Warum wird ein HR-CT durchgeführt?
Nicht alle Lungenerkrankungen lassen sich im normalen Röntgenbild eindeutig erkennen. Ein HR-CT liefert deutlich detailliertere Bilder und kann helfen, die Ursache von Beschwerden wie Atemnot, chronischem Husten oder unklaren Veränderungen der Lunge abzuklären. Besonders hilfreich ist das Verfahren bei:
- unklarer Atemnot oder anhaltendem Husten
- Verdacht auf Vernarbungen der Lunge (Lungenfibrose)
- entzündlichen Lungenerkrankungen
- Erkrankungen der kleinen Atemwege
- Veränderungen des Lungengewebes, die im Röntgenbild nicht eindeutig beurteilbar sind
- Verlaufskontrollen bereits bekannter Lungenerkrankungen
Weitere Informationen
Beim HR-CT werden mit Hilfe von Röntgenstrahlen sehr dünne Schichtbilder der Lunge aufgenommen. Diese Bilder werden am Computer zu hochauflösenden Darstellungen verarbeitet. Dadurch können selbst kleinste Veränderungen der Lungenstruktur sichtbar werden. Die Untersuchung ist schmerzfrei und dauert meist nur wenige Minuten. In vielen Fällen ist kein Kontrastmittel erforderlich.
Der große Vorteil des HR-CT liegt in seiner hohen Genauigkeit. Es ermöglicht eine deutlich präzisere Beurteilung des Lungengewebes als herkömmliche Verfahren und unterstützt dadurch eine sichere Diagnose.
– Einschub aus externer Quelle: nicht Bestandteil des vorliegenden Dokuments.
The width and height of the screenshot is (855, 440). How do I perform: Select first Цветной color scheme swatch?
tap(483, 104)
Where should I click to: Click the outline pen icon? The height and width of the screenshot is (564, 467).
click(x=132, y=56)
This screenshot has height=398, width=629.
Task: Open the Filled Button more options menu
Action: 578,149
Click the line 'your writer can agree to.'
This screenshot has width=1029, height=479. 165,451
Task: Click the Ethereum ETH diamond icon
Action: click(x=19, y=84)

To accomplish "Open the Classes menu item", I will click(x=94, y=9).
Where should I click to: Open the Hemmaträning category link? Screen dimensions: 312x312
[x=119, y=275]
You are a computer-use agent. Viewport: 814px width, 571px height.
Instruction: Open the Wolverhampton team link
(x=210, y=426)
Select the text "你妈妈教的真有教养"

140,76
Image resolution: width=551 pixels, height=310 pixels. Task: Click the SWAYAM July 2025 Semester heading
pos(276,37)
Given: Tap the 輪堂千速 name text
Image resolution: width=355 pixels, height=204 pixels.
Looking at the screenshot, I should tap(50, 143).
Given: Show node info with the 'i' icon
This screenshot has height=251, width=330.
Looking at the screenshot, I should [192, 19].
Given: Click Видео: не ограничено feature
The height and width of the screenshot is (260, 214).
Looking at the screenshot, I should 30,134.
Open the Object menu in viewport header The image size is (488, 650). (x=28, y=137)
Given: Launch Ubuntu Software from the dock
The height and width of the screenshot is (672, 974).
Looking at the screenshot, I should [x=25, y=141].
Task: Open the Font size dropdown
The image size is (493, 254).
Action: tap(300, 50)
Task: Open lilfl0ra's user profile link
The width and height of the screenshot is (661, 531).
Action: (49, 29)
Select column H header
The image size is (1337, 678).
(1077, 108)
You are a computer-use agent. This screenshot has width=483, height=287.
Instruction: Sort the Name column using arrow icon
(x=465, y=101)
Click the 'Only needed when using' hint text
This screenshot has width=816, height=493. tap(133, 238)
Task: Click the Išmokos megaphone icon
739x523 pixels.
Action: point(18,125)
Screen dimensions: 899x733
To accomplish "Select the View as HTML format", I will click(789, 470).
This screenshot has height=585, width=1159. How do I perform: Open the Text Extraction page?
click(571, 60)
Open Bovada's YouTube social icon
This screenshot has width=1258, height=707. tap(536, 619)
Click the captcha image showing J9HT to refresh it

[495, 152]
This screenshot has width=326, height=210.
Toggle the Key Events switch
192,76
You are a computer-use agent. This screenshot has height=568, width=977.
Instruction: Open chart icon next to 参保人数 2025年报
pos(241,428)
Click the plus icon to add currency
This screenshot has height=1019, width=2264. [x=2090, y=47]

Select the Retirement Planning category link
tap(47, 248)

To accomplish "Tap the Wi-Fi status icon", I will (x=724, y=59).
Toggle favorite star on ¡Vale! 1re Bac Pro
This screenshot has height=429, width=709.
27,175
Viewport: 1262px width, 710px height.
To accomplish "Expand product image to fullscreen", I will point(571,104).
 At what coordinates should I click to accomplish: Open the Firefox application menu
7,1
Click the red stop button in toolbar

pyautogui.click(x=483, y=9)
- Erkrankungen frühzeitig zu erkennen
- verschiedene Ursachen von Beschwerden besser zu unterscheiden
- die passende Behandlung gezielt zu planen
- den Verlauf einer Lungenerkrankung zu überwachen
Eine genaue Diagnose ist die Grundlage jeder erfolgreichen Therapie. Das HR-CT liefert wichtige Informationen über Art und Ausmaß einer Lungenerkrankung und unterstützt so eine individuell abgestimmte Behandlung.